Reproduce the entries that follow precisely, setting aside any images.

Records drawn from a dataset:
※ ※ ※

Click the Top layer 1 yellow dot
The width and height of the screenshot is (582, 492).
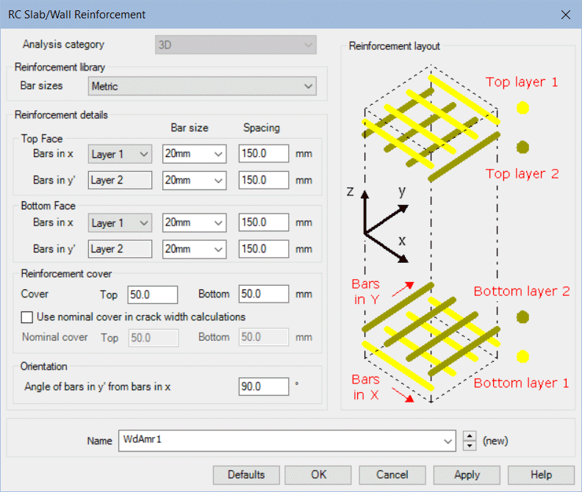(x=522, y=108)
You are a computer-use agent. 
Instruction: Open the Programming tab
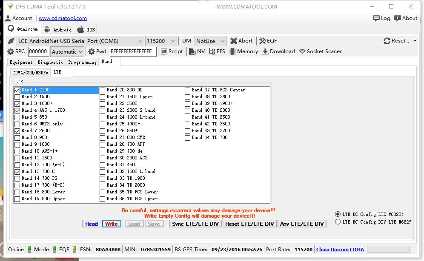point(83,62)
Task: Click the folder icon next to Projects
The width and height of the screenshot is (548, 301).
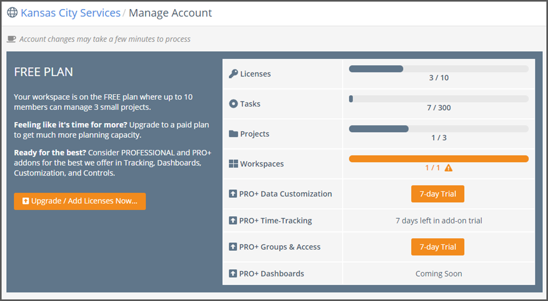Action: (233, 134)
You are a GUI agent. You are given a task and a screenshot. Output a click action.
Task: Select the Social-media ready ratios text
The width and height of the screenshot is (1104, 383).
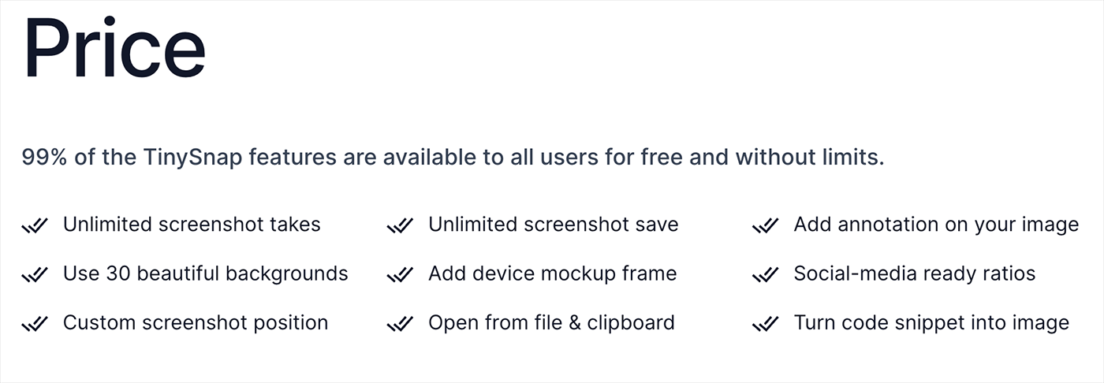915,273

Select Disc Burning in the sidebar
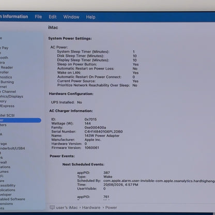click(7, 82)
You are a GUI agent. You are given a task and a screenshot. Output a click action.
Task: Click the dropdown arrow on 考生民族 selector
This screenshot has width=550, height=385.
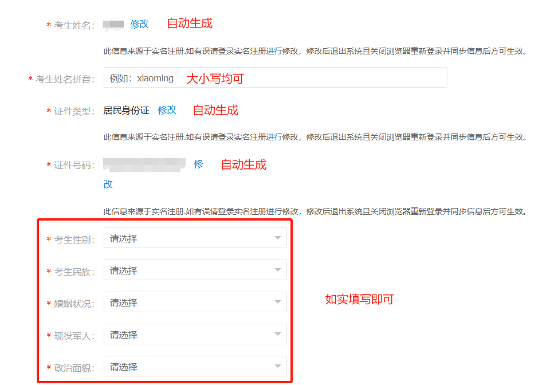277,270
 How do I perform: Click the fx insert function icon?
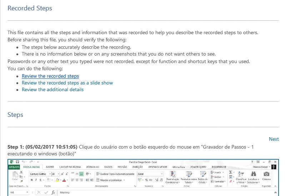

※ ※ ※

**RESULT BELOW**:
Click the Top layer 1 yellow dot
The width and height of the screenshot is (582, 492).
(x=522, y=108)
You are a computer-use agent. 
Instruction: Open the Programming tab
point(83,62)
Task: Click the folder icon next to Projects
The width and height of the screenshot is (548, 301).
Action: (233, 134)
You are a GUI agent. You are given a task and a screenshot. Output a click action.
Task: Select the Social-media ready ratios text
The width and height of the screenshot is (1104, 383).
915,273

Select Disc Burning in the sidebar
click(7, 82)
You are a GUI agent. You are given a task and a screenshot. Output a click action.
Task: Click the dropdown arrow on 考生民族 selector
This screenshot has width=550, height=385.
277,270
 How do I perform: Click the fx insert function icon?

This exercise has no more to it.